Re: [PATCH 06/12] x86/mm: use INVLPGB for kernel TLB flushes

Dave Hansen <dave.hansen@xxxxxxxxx> · Fri, 10 Jan 2025 08:29:01 -0800

On 1/10/25 08:08, Rik van Riel wrote:
> On Fri, 2025-01-10 at 07:14 -0800, Dave Hansen wrote:
...
>> I think the key thing we need to decide is whether to treat a single
>> INVLPGB(stride=8) more like a single INVLPGB or eight INVLPGBs.
>> Measuring a bunch of invalidation looks should tell us that.
> 
> Would I be wrong to assume that the CPUs have
> some optimizations built in to efficiently
> execute an invalidation for "everything in a
> PCID"?

There's only a few bits in the actual TLBs to store the PCID (or VPID),
roughly 3 on Intel.
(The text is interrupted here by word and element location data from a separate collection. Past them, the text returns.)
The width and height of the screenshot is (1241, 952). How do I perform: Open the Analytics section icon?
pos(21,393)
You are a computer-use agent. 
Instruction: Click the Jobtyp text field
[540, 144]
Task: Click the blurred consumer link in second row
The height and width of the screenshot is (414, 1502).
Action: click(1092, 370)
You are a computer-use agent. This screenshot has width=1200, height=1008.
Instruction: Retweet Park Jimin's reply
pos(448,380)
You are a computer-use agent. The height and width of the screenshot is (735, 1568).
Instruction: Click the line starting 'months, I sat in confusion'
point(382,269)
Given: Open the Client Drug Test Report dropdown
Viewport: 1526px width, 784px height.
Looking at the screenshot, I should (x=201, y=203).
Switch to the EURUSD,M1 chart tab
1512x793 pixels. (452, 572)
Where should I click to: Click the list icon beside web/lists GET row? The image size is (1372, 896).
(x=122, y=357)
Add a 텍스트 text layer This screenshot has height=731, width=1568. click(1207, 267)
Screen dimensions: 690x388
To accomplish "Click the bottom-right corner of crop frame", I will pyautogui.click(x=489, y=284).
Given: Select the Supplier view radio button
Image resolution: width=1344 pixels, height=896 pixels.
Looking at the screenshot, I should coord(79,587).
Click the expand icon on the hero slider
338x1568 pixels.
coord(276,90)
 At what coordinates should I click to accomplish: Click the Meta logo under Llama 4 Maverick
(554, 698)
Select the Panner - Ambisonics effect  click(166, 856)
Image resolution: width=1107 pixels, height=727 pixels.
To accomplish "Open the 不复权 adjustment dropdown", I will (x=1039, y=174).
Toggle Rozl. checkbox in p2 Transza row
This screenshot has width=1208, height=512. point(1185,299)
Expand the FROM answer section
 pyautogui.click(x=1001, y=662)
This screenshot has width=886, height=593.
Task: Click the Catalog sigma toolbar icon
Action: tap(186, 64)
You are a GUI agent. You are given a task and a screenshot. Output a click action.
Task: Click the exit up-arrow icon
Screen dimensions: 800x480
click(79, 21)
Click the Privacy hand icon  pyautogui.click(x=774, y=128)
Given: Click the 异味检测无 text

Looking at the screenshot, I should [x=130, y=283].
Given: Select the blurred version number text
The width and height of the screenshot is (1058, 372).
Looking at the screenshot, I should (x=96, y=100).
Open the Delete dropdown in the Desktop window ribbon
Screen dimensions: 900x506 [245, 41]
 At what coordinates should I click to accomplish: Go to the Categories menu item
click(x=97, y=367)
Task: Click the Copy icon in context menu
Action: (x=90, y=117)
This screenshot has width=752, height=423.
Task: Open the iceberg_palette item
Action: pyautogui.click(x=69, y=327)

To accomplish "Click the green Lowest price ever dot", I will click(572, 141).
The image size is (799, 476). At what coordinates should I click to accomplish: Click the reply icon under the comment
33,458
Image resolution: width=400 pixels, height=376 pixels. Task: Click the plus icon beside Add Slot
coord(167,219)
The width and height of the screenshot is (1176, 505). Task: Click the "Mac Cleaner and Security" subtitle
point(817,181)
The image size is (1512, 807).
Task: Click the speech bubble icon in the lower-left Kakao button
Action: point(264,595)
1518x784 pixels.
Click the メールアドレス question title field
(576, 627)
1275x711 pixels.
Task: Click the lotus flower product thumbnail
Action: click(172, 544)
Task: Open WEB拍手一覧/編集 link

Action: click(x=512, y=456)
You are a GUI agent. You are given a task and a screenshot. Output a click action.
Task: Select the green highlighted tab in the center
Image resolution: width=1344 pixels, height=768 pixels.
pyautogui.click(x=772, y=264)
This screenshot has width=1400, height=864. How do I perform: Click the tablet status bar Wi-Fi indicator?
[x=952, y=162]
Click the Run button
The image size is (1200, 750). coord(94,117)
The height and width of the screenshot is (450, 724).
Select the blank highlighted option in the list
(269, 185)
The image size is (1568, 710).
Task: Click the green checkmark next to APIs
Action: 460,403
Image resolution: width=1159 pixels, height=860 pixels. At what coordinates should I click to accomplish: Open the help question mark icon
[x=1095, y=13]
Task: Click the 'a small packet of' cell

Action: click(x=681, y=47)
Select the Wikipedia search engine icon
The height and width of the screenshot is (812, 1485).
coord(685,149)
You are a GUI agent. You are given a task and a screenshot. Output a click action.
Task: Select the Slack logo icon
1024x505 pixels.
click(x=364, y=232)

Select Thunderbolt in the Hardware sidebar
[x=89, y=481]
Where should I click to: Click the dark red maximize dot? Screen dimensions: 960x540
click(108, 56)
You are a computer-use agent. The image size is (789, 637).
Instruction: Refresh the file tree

Then there's another structure to map between the
architectural PCID and the 3 bits of actual hardware alias.

That's what I know. The rest is pure speculation:

All you have to do in theory is zap the one entry in the PCID=>HW
mapping structure to invalidate a whole PCID. You don't need to run
through the TLB itself to invalidate it.

You need to do something else to make sure that the now-unused 3-bit
hardware identifier gets reused at _some_ point, but there may be other
tricks for that.

> The "global invalidate" we send does not
> zap everything in the TLB, but only the
> translations for a single PCID.
> 
> I suppose we should measure these things
> at some point (after I do the other
> cleanups?), because the CPUs may well have
> made a bunch of optimizations that we
> don't know about.

IIRC, the "big" invalidation modes are pretty cheap to execute. Most of
the cost comes from the TLB refill, not the flush itself.

But there's no substitute for actually measuring it. There's some wonky
stuff out there. The last time Andy L. went and looked at it, there were
oddities like INVPCID's "Individual-address invalidation" and INVLPG
having surprisingly different performance.